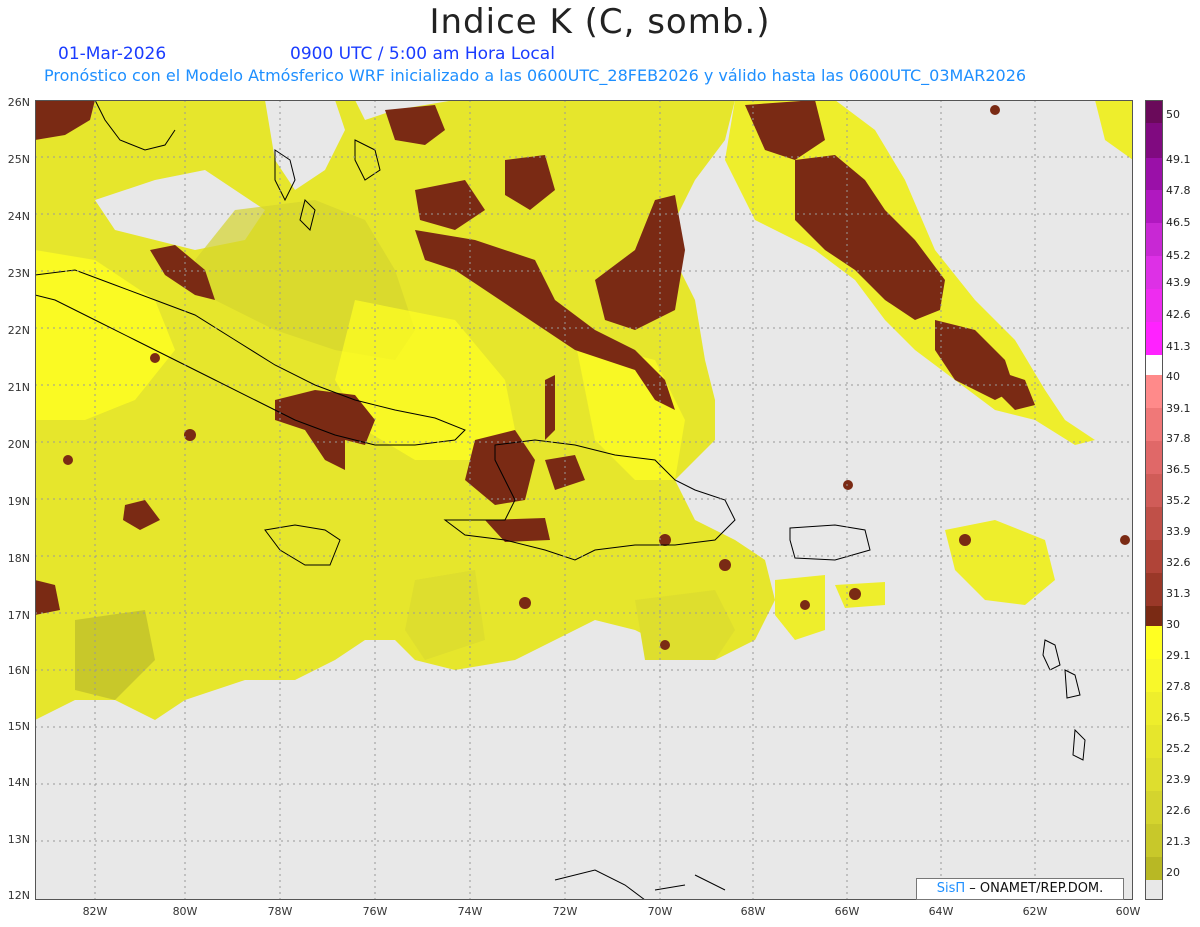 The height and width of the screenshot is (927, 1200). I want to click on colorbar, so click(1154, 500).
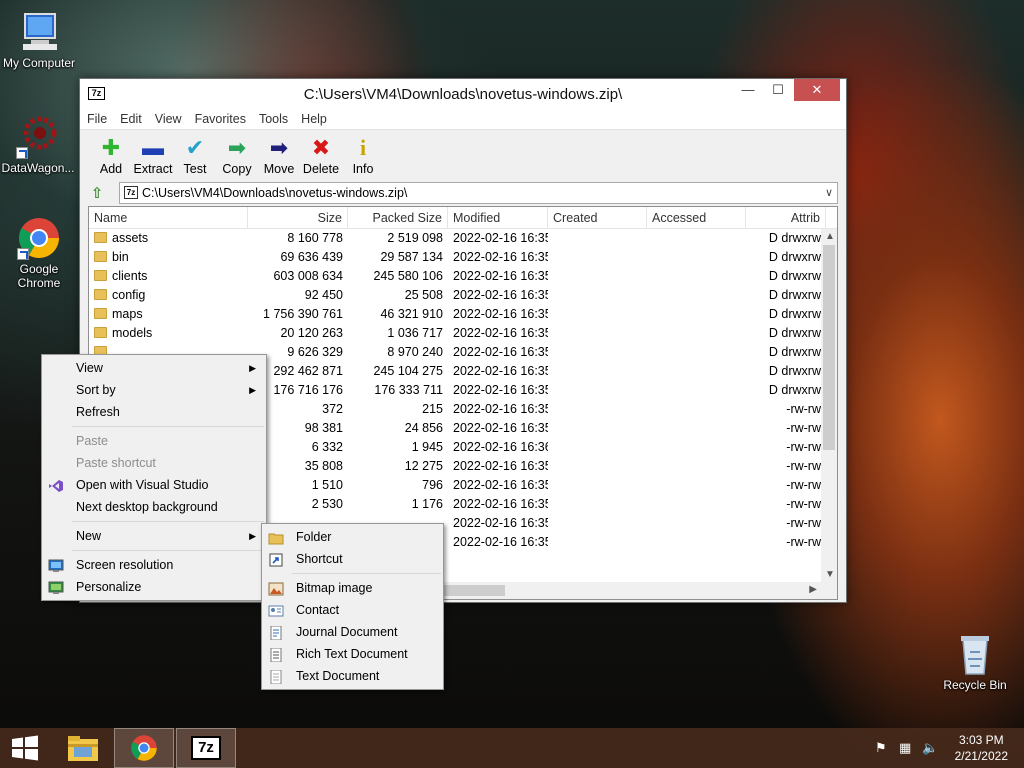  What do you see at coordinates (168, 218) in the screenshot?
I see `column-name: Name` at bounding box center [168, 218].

+-------+

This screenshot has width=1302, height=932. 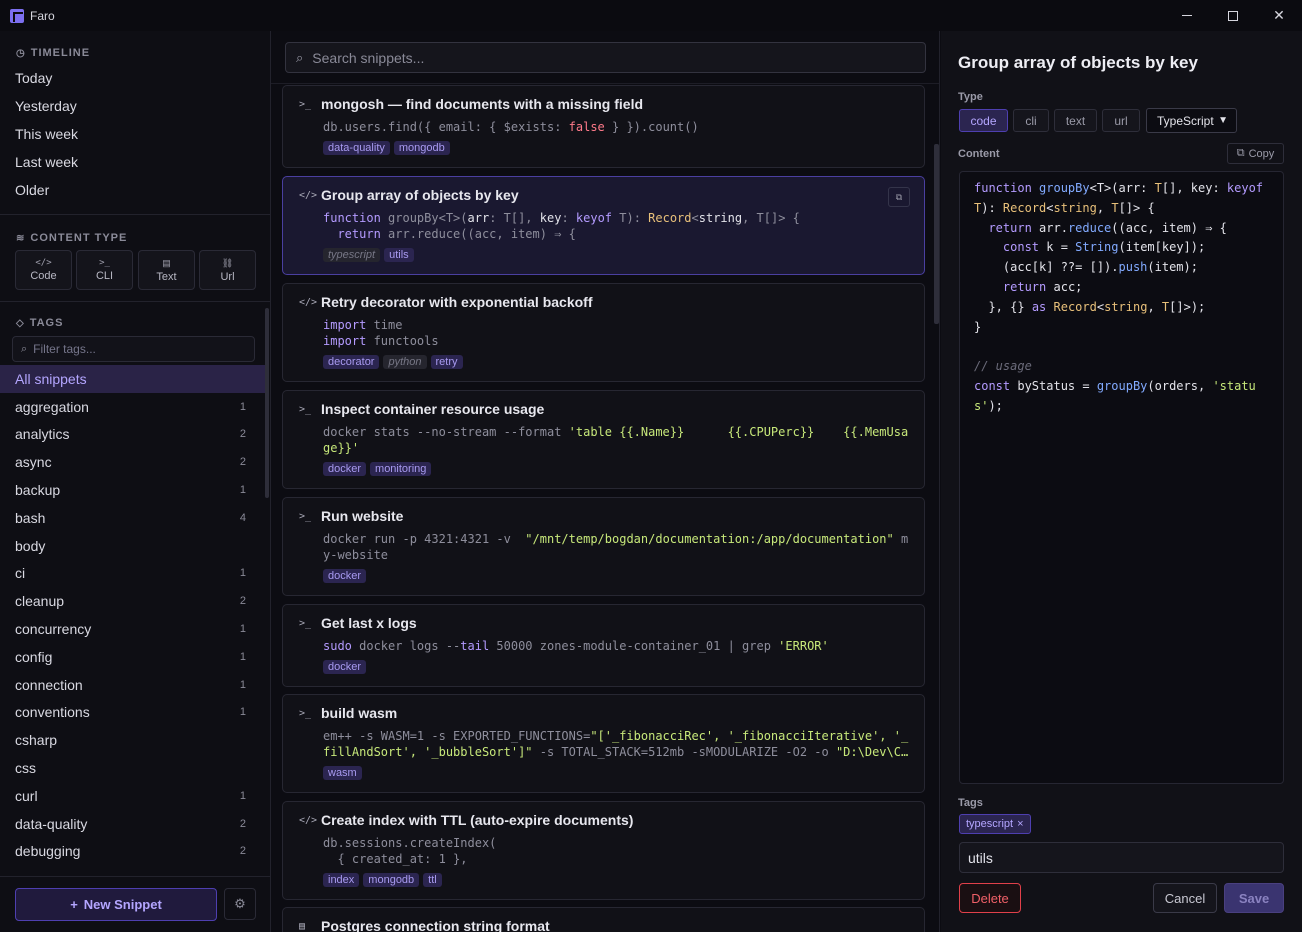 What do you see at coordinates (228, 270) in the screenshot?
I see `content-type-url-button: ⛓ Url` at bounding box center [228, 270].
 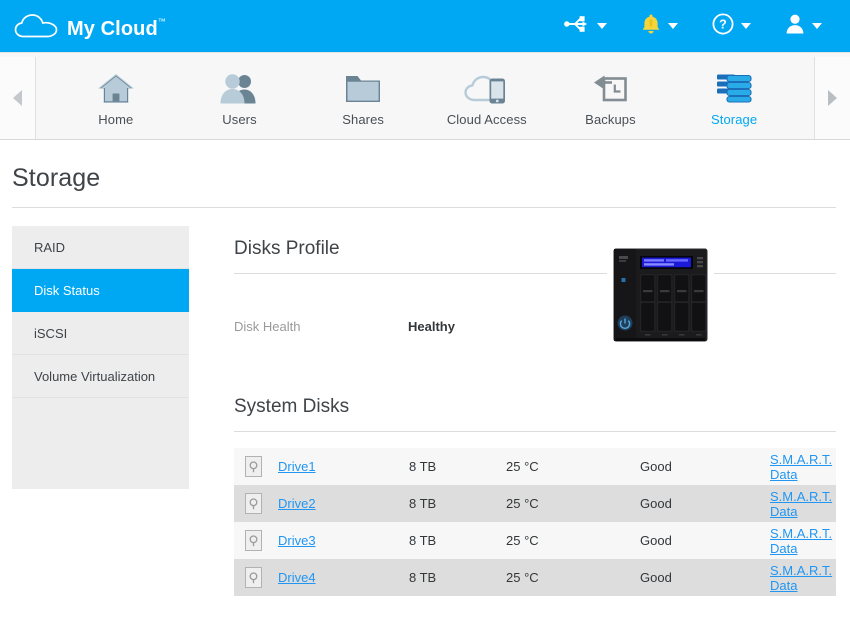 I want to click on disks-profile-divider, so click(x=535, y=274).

+-------+

TRY IT:
Find each line in the entries above that contains the word "center" and copy those lines out. Case counts.

OUTPUT OF THE EXERCISE:
I see `column-name: Name` at bounding box center [168, 218].
I see `content-type-url-button: ⛓ Url` at bounding box center [228, 270].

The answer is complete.